Elle réactualise des crimes sadiques
Le Journal de Montréal
À l’intérieur de Montréal, le journaliste Louis-Philippe Messier se déplace surtout à la course, son bureau dans son sac à dos, à l’affût de sujets et de gens fascinants. Il parle à tout le monde et s’intéresse à tous les milieux dans cette chronique urbaine.
La détective privée Annie Richard et moi déambulons sur la rue Saint-Catherine en approchant du boulevard Robert-Bourassa. Même de loin, nous sentons les ruines tout récemment calcinées de l’immeuble patrimonial qui abritait le club de danseuses nues Super Sexe.
L’enseigne néon inoubliable aux trois super-héroïnes en cape et bikini n’a pas survécu à un incendie « suspect » survenu la veille de l’Halloween.
C’était un des rares emblèmes restants du Red Light. Dans un centre-ville que la prostitution visible a presque déserté, quelqu’un refuse d’oublier certaines horreurs pas si lointaines qui s’y sont passées et nous rappelle que des victimes réclament toujours justice pour des crimes non résolus : la détective privée Annie Richard.

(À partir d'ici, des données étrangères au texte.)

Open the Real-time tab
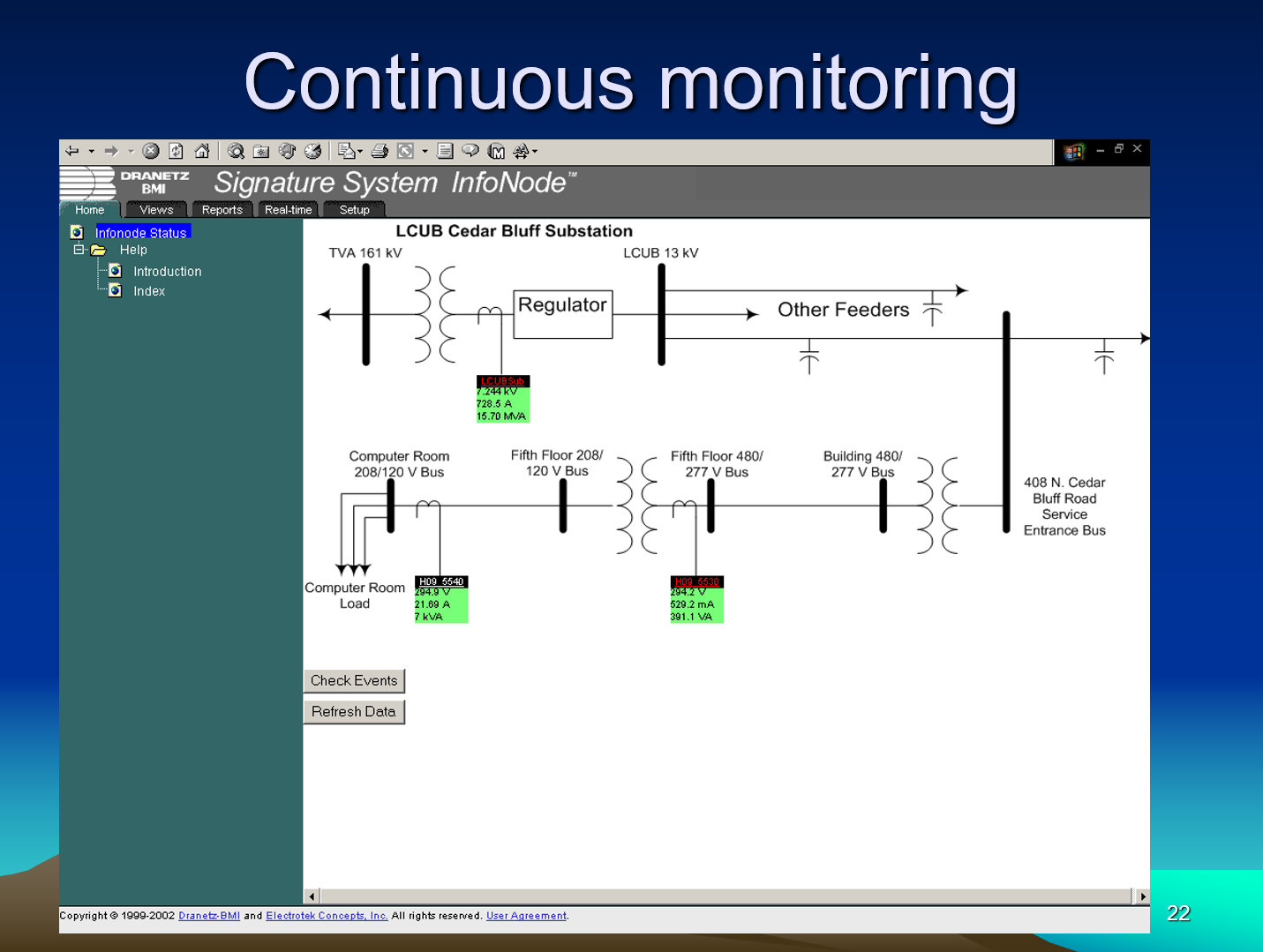This screenshot has width=1263, height=952. [288, 210]
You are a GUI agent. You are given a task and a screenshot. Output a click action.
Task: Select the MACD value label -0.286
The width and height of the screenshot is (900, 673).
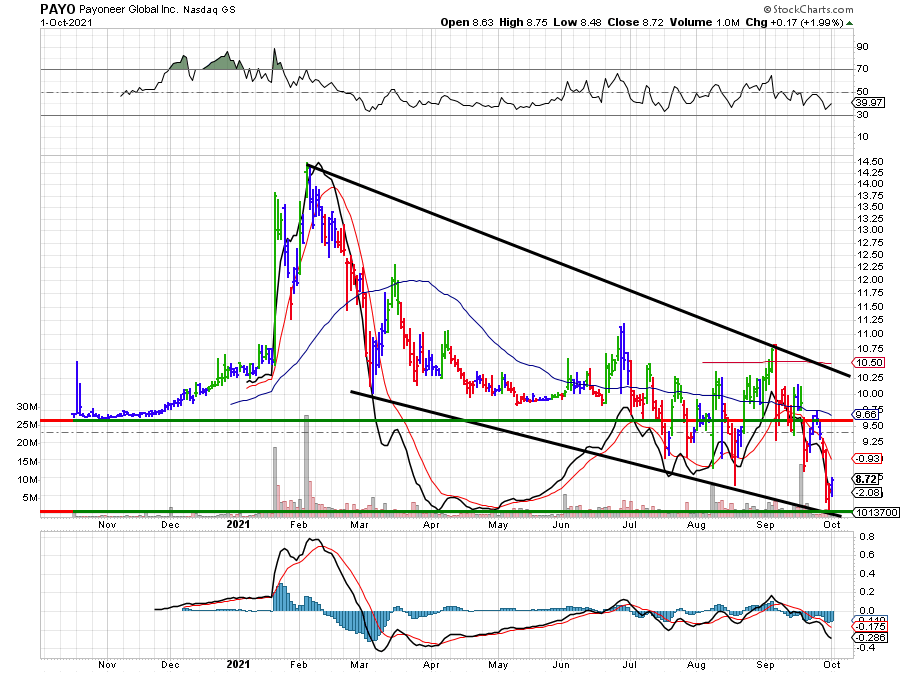(x=866, y=637)
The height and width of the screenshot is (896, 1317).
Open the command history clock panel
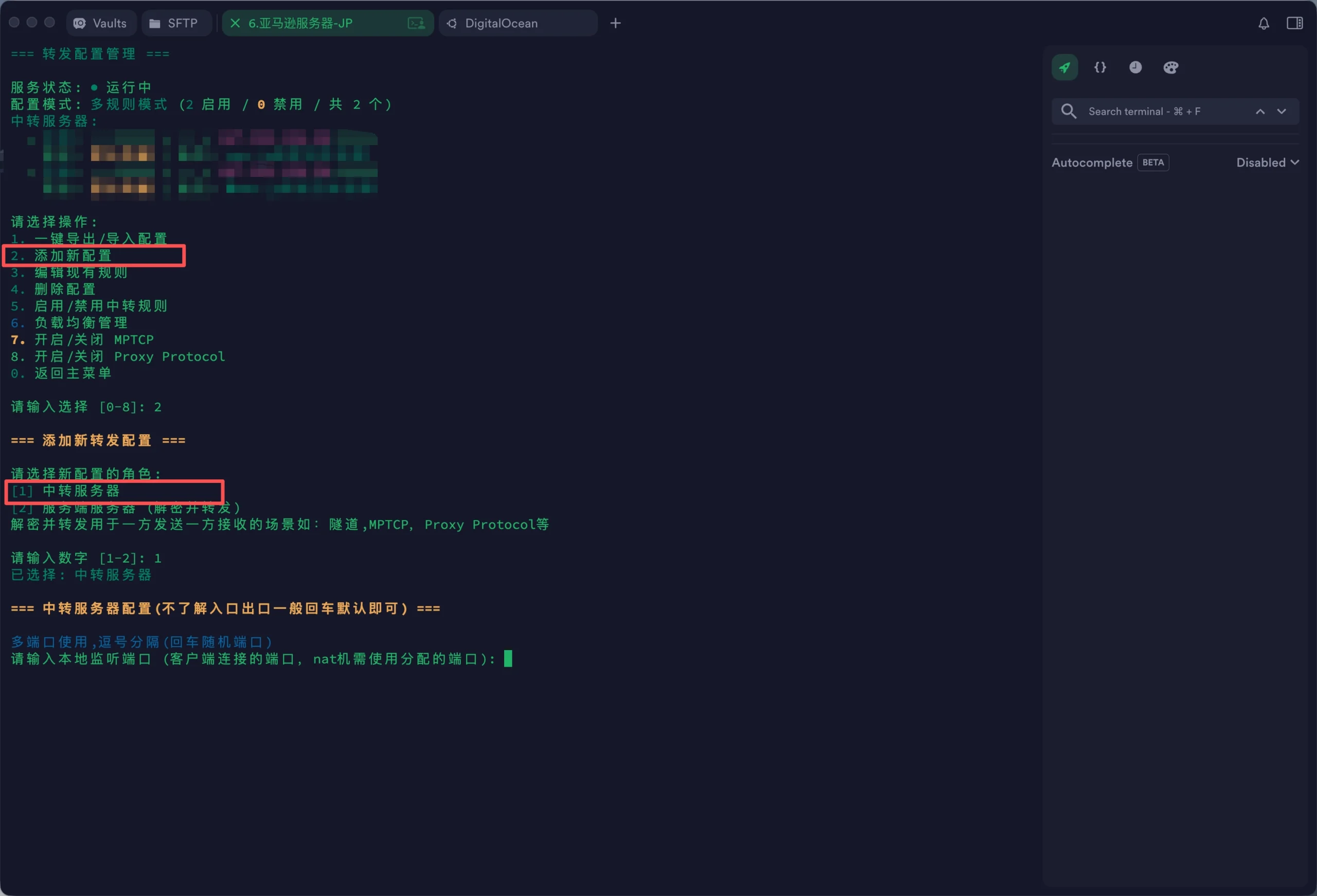pyautogui.click(x=1135, y=67)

Mme Richard n’appréhende pas le centre-ville comme vous et moi. Quand nous voyons un club ou un hôtel, cette experte fouineuse d’archives à la mémoire d’éléphant se rappelle un foisonnement de coupures de presse étalées sur près d’un siècle. Elle se focalise sur une adresse et exhume les choses incroyables qui s’y sont déroulées.
Une adresse hantée
Je suis étonné d’apprendre qu’Annie Richard n’a jamais vu le Café Cléopâtre, l’un des derniers lieux d’effeuillage préservés et actifs de l’ancien centre-ville olé olé, et je l’y guide. En chemin, nous croisons l’une des adresses à l’historique le plus atroce que la détective connaisse (même si le lieu a été radicalement rénové et changé). Je lis le nom : L’Abri du voyageur.
« C’était auparavant le Bolero Tourist Rooms et auparavant le Western Tourist Room et c’était alors un lieu presque intégralement voué à la prostitution avec des chambres louées à l’heure et où un tueur en série a commis plusieurs meurtres affreux entre 1979 et 1985. Et un des suspects de l’époque, qui a ensuite été condamné pour des féminicides similaires ailleurs au Canada, risque de bientôt sortir de prison... »
L’homme dont la détective parle, Gregory Ashford, est tristement connu, surtout hors Québec. En 2016, la CBC rapportait un scandale : ce tueur venait d’avoir le droit de faire une sortie supervisée dans la communauté.